И теперь, уже без всяких вопросов, я всё стала понимать сама. Папы не было. Мира, в котором мы до сих пор существовали, не стало.
Было 23 ноября 1937 года.
Мы сразу оказались в полной изоляции. Как в ночь резни гугенотов, ворота нашего дома оказались помеченными знаком уничтожения. И ничто уже отныне не могло этого отменить. Не просто было сообразить, что надо делать сперва, что потом. Мама всё время плакала. Решений никаких принимать не могла. Я поняла и это.
На следующий день я неуверенно сказала: «Надо переезжать в Ленинград». – «Да», – послушно ответила она. Стало ясно, что я имею право голоса. И теперь, очевидно, решающего. Но я не была к этому готова. Следовало через что-то перепрыгнуть, нащупать под ногами какую-то прочность.
Начали собирать вещи. Их надо было переправить на вокзал. Мама позвонила в правление Назиевстроя. Жене арестованного начальника транспортного отдела в транспорте отказали. Вдвоём мы начали перетаскивать вещи на себе. В такие минуты рождается острое внутреннее зрение, душевная зоркость. Я ещё верила, что, увидев, как мы с мамой тащим на себе наш скарб, мои поклонники, столь изобретательно объяснявшиеся мне в любви, ринутся на помощь. Нет. Посёлок будто вымели.
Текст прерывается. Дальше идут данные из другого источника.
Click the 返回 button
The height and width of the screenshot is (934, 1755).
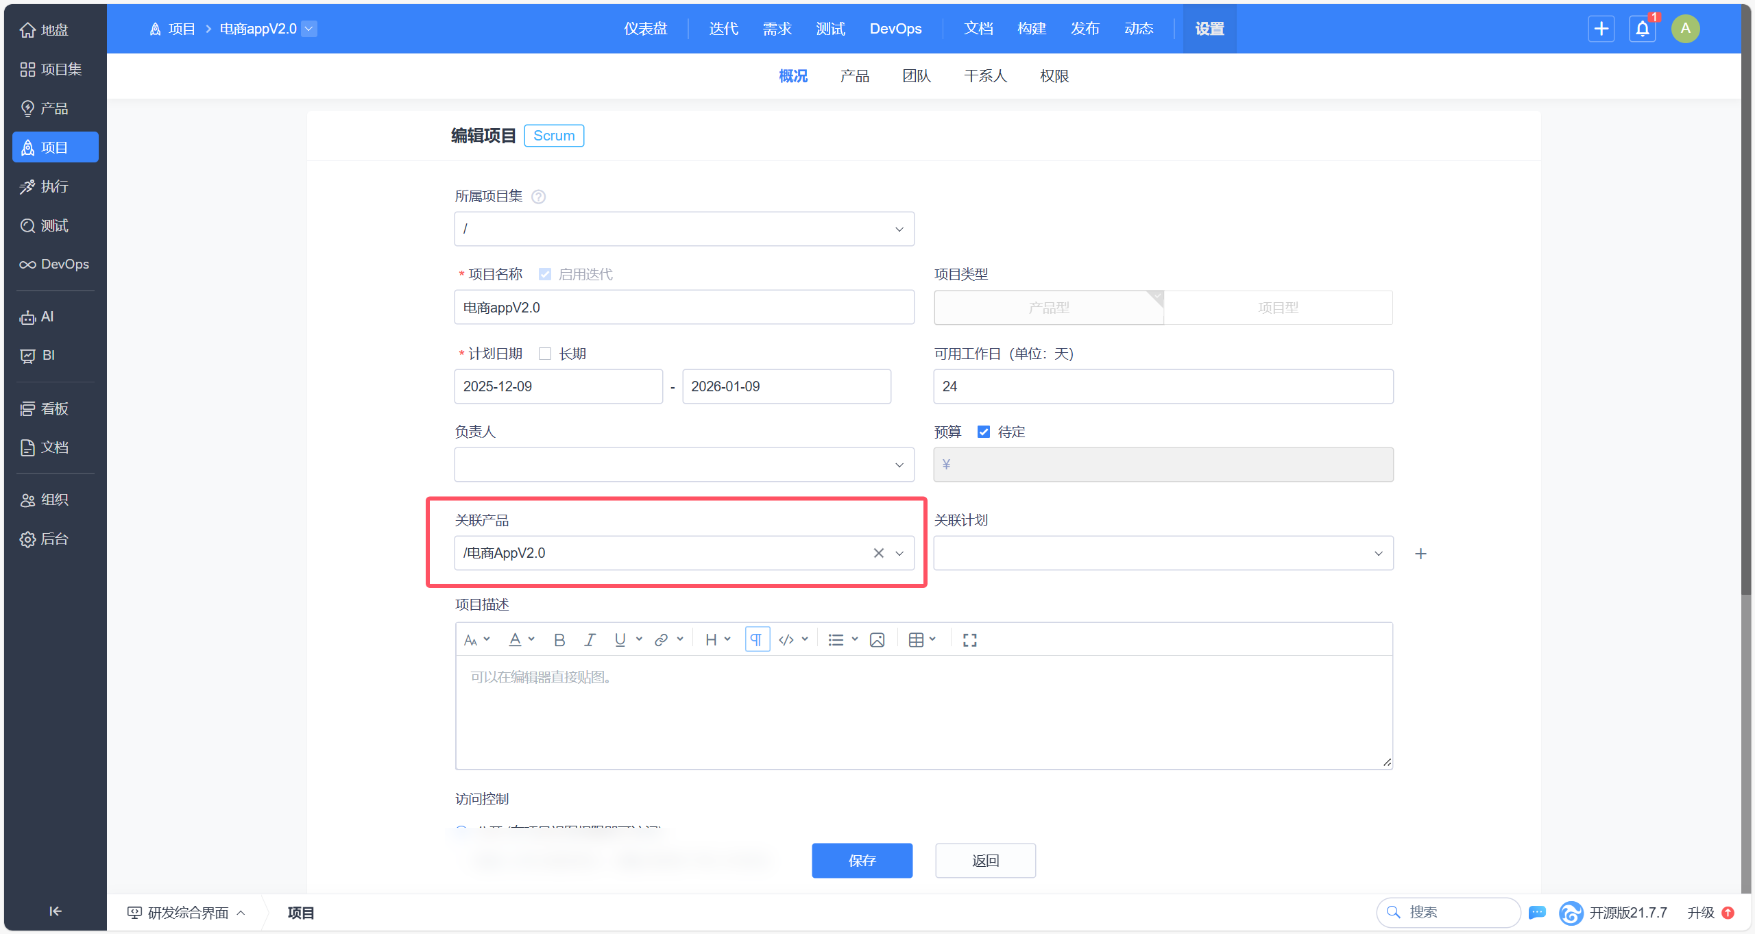pyautogui.click(x=985, y=861)
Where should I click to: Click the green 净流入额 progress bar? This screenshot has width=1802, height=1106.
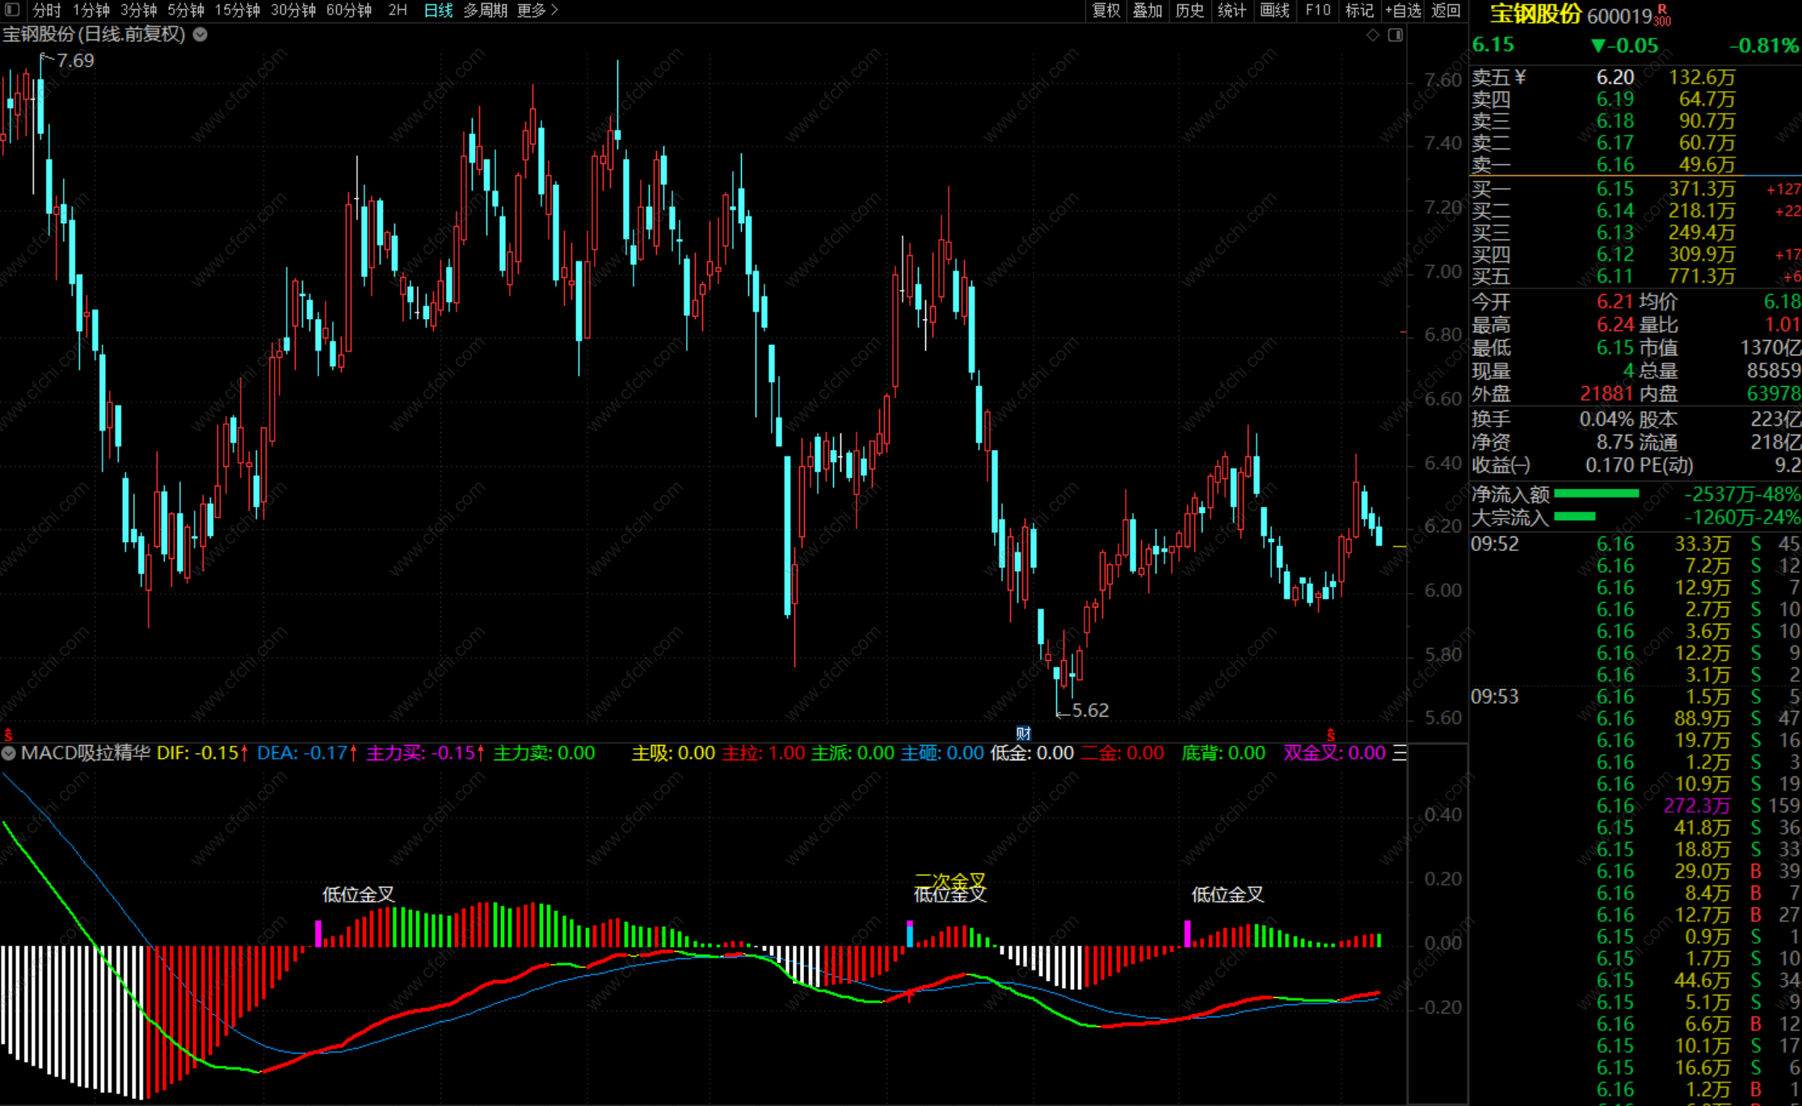pos(1596,494)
Из окон домов глядели знакомые, но на улицу не выходили.
И всё-таки, когда мы волокли на себе швейную машину, один человек не выдержал, вышел навстречу. Это был тот самый Михаил Иванович Казаков, который в Ириновке в один из лунных вечеров постучал ко мне в комнату и с которым меня связал первый в жизни тайный поцелуй. Когда он, твёрдо ступая по земле, шёл к нам навстречу, что-то из стремительно исчезавшего мира задержалось. Михаил Иванович дорого заплатил за этот порыв души. Через пару дней он был исключён из партии «за связь с семьёй врага народа».
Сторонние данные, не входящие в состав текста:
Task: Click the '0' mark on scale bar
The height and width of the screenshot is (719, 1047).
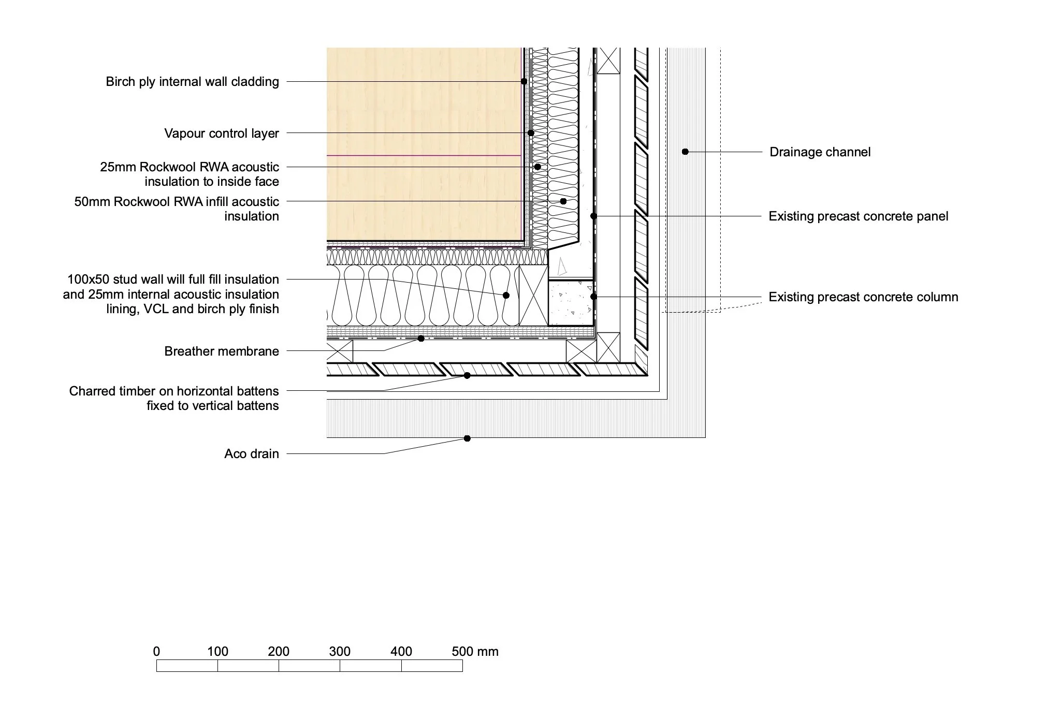Action: (x=157, y=652)
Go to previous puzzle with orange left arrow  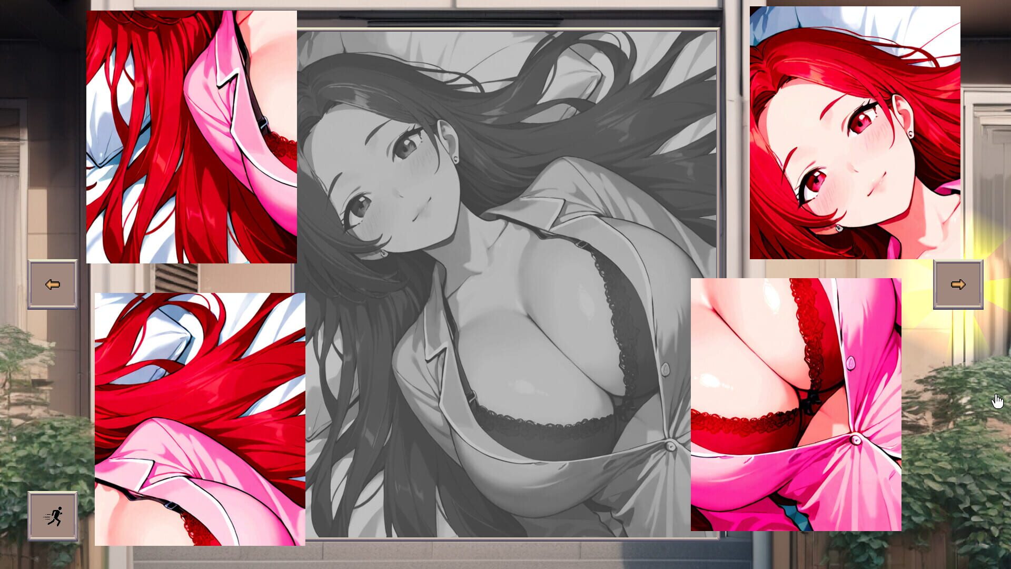click(x=53, y=285)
Мы вернулись домой, в Ленинград. Надо было искать по тюрьмам папу. А как это делается? Куда и к кому обращаться?
Глава вторая
Со дня папиного ареста я стала именоваться «дочерью врага народа». Это была, так сказать, моя первая политическая кличка, полученная от Времени. В школе меня перестали вызывать на уроках. Под каким-то предлогом пересадили на последнюю парту. Но потрясение от происшедшего в семье было так велико, что частности принимались послушно, почти как должное. Папин арест обязывал ко многим незамедлительным решениям, в том числе к устройству на работу. Занятия были заброшены. Я выискивала объявления на доске: «Требуются…» Мозаичный цех, выплачивающий ученикам стипендию, показался наиболее приемлемым, и я с тоскливым чувством отправилась в школу забирать документы.